Later that day, Mexican President Vicente Fox telephoned J. Jesús Blancornelas, Zeta‘s publisher and editor, to promise federal support for the investigation. The week after the murder, Zeta published an investigative article naming several possible suspects, including gunmen linked to the powerful Arellano Félix drug cartel.
One of the founders of Zeta in 1980, Ortiz Franco wrote editorials and worked on many investigative reports. He also served on a panel created by the Mexican government and the Inter American Press Association to review official investigations into the murders of Héctor Félix Miranda, Zeta’s co-founder, and Víctor Manuel Oropeza, a columnist with the Diario de Juárez newspaper.
The Baja California State Attorney’s office initially headed the investigation, but federal authorities assumed control in August. Federal prosecutor José Luis Vasconcelos said several men under arrest for separate crimes had identified the killers and connected the murder to the Tijuana drug cartel controlled by the Arellano Félix family. The connection to drug trafficking, a federal offense in Mexico, opened the door for federal investigators to take over.
Ortiz Franco seldom wrote about drug trafficking during his long tenure at Zeta, but he began to develop new sources in the months before he was killed. Investigators believe that Ortiz Franco was killed because of his work as a journalist and are considering stories he wrote about the Arellano Félix cartel as the probable motive.
Zeta has covered corruption and drug trafficking in Tijuana for many years, with its award-winning reports prompting threats and attacks against its journalists.
In November 1997, members of the Arellano Félix drug cartel wounded Blancornelas, and killed his friend and bodyguard, Luis Valero Elizalde. In April 1988, Miranda was fatally shot by two men working as security guards at a racetrack owned by Jorge Hank Rhon, an influential businessman who was elected mayor of Tijuana in August.
Francisco Arratia Saldierna, columnist for four newspapers, August 31, 2004, Matamoros
Arratia, 55, a columnist with four regional newspapers throughout the state of Tamaulipas, died of a heart attack after being brutally beaten in the city of Matamoros, near the U.S. border.

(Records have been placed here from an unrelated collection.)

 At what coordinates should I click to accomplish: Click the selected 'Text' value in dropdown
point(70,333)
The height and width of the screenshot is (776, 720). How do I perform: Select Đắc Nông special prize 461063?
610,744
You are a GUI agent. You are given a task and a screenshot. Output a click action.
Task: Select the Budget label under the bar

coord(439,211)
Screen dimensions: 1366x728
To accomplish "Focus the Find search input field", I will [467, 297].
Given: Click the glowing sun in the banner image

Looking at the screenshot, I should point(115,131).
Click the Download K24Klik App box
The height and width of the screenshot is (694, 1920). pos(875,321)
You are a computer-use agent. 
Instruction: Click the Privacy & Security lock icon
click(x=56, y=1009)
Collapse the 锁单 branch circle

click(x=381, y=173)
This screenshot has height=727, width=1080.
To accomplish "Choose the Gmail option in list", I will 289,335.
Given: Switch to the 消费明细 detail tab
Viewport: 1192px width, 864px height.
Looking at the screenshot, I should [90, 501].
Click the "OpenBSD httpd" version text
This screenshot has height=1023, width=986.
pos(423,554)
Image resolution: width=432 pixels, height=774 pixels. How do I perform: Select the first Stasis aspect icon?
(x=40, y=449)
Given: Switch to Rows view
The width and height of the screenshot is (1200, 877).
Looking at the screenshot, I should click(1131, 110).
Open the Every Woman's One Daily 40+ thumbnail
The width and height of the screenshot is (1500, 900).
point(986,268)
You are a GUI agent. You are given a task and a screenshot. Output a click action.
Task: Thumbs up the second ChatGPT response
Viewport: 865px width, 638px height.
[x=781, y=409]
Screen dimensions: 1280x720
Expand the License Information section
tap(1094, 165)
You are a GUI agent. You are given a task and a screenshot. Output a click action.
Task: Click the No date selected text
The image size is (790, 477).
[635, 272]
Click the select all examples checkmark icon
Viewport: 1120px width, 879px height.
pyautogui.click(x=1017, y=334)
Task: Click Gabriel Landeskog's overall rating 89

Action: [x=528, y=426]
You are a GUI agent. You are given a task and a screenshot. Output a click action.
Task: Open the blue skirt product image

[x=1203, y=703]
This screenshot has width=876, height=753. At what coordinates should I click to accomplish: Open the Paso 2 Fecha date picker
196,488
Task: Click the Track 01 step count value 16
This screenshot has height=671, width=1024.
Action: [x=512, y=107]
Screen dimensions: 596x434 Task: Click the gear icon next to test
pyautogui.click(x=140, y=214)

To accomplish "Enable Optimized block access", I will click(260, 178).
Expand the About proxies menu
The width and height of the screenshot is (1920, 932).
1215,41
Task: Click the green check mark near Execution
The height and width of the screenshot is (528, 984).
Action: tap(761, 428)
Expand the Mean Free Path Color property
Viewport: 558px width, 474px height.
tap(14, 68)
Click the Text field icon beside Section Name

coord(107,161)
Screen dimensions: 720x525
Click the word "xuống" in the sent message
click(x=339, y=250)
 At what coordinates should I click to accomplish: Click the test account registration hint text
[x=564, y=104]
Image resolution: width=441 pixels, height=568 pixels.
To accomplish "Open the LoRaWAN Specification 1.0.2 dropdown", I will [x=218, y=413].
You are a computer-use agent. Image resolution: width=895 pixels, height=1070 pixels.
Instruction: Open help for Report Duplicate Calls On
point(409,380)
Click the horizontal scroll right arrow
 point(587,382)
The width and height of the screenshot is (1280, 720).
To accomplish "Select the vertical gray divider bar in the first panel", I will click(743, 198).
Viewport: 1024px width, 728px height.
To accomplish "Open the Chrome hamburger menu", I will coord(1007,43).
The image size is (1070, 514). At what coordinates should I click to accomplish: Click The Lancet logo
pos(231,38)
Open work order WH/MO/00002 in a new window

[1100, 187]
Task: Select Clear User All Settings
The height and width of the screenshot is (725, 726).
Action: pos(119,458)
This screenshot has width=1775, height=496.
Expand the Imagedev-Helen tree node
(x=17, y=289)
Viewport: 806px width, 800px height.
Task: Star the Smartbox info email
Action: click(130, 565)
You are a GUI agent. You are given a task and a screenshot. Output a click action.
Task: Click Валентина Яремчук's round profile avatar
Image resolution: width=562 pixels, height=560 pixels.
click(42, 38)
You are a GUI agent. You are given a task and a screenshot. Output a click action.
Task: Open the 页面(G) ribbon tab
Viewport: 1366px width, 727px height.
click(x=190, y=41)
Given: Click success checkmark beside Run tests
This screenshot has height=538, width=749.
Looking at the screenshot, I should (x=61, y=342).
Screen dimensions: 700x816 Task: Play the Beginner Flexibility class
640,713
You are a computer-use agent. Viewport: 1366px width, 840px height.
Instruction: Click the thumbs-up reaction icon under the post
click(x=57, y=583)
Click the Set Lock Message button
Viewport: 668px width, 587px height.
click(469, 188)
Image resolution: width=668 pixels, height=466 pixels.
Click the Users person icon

Arratia wrote a column called “Portavoz” (Spokesman) that appeared in El Imparcial and El Regional in Matamoros, and Mercurio and El Cinco in Ciudad Victoria, the state capital. It also appeared in the Internet publication “En Línea Directa.” In his column, Arratia wrote frequently about political corruption, organized crime, and education. He was also a high school teacher and ran a used car business in this border region near Texas.
According to Mexican news reports, Arratia had an argument with a group of individuals who came to his business in a red vehicle around 1:30 p.m. On his way home, a half hour later, Arratia was intercepted and kidnapped by the group, the Mexico City-based daily El Universal reported.
Around 3 p.m. Matamoros police received an anonymous call saying a severely beaten man was outside the offices of the Red Cross. According to local reports, Arratia had been tortured before being dumped from a moving vehicle. The columnist had his fingers broken, his skull fractured, his palms burned, and his chest injured. Arratia was taken to a nearby hospital and died moments later of a heart attack.
On September 24, Tamaulipas police arrested Raúl Castelán Cruz in Matamoros. At the time of his arrest, police said, Castelán was armed with an AR-15 automatic weapon with a telescopic sight, a 9mm pistol, handcuffs, more than 90 cartridges, and three cellular phones, according to state prosecutors. Investigators said that Castelán was caught through the use of Arratia’s cellular phone.
In his statement to state authorities, Castelán confessed to participating in the killing of Arratia, according to Roberto Maldonado Siller, the regional delegate of the Tamaulipas state attorney’s office. Castelán also said the murder was motivated by Arratia’s journalistic work, according to Maldonado Siller.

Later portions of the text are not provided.